Saturday, December 13, 2014

Why gifts?

I have a feeling that when some people read the title of this blog, they are going to recoil with a variety of emotions; anger, disgust, interest, admonition, etc.  But let me explain why I chose this title.

I try and live my life with an optimism that good things happen to good people and so, when I was diagnosed with breast cancer in June of 2014, I was very determined to conquer it with a super-positive, kick-butt attitude.  And during the early days of tests, biopsies, lumpectomy and additional tissue excision, I was solid.  With a firm, positive attitude intact, I sailed through it all, knowing my right attitude would be my guide.  And then chemotherapy came my way, which is where I currently reside.

I never thought it would affect me so easily.  While it's been said a hundred times, it really does make you wonder how something that is going to make you better makes so feel soooo much sicker than you did before it started.  Maybe sicker isn't quite the right word for me.  In fact, I had no nausea, vomiting, etc.

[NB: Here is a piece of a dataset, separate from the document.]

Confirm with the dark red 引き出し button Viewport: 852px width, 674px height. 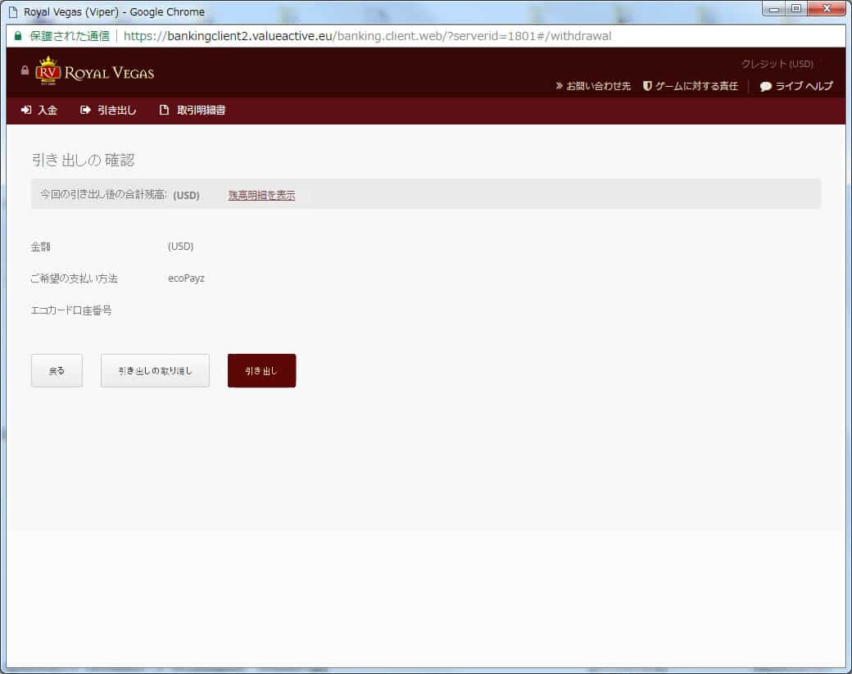tap(261, 370)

Perhaps a better word is wrong.  Chemo made me just feel wrong.  I felt a definite change in my energy and my sense of control.  I can't help feel that I'm not quite captain of my own ship, and that the chemo pirates don't quite know how to sail the old girl.  I'm usually insanely busy and on-top-of-my-game, but now I feel uncertain about my own abilities and want to second-guess myself.  And that's just not me.

It was during one of these moods that I realized, that while there are changes going on and will continue to go on through the course of chemo and beyond, I need to appreciate that maybe some changes are a mixed blessing and I need to keep myself focused on the positive attitude and optimism that I have lived a life with.  Hell, that focus has gotten me through a lot of stuff in the past, so why not now too?

And that brings me to the title.  I really feel that there are gifts to be found and cherished with any adversity we face in life.  The old adage, "what doesn't kill us makes us stronger", still rings true for me.  I think that as I go through this cancer journey, there are gifts to unwrap that I may not have noticed or appreciated before.

And so, as I continue to post on this blog, I hope that my readers might just find a gift of their own in whatever their circumstances or adversity.

And what the heck?  It's nearly Christmas...and don't we all like gifts at this time of year?